Write anything from scripts or news to blogs or books.
Stories of castle-pillaging dragons, memoirs that break the heart, and flying aliens shoved into witty stanzas—more than just filling the shelves of your local library, these describe the world of the Creative Writer. Creative writing Authors put pen to paper (or fingers to keyboard) to create stories, be they nonfiction, fiction, or poetry. For those who think writing is as necessary as water, air, and human interaction, consider a degree in creative writing. School not only improves your skills, but also lets you make the necessary connections to see your name in print.
Schools offer both bachelor’s and master’s degrees in creative writing. While in school, get ready to write, write, and then write some more. Classes are often set up workshop style, meaning you bring in pieces you’ve created, and then have them revised, edited, and critiqued by Teachers and classmates. This style not only gets you accustomed to having your pieces read by others, but it also lets you hear from a range of different writing styles and voices.
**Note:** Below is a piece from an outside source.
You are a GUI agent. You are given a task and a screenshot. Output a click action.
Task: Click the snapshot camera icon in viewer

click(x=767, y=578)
If you’ve finished your undergrad program, carefully constructed a novel, sat through hours of rewrites, sent out a manuscript to every publisher under the sun, and are still left wondering how to become a Novelist, consider getting a master’s in creative writing.
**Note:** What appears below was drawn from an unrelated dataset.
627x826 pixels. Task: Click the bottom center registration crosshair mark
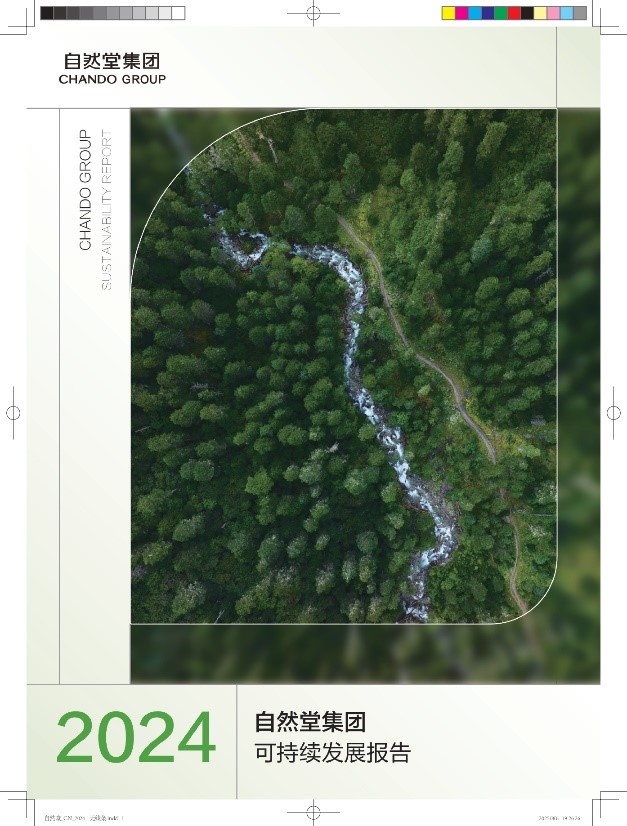tap(314, 811)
This type of degree is perfect for those who have a piece of work they want to polish, perfect, and publish. Otherwise, it could end up as an expensive piece of paper that taught practically the same things as your undergrad degree. You could use your master’s as a stepping stone into a teaching position, but there are faster and easier ways to get into teaching.
Diploma in hand, keep on writing. Connect with as many Writing Instructors, publishers, and Writers as you can: The more connections you have, the better your chances of getting published and improving your skills.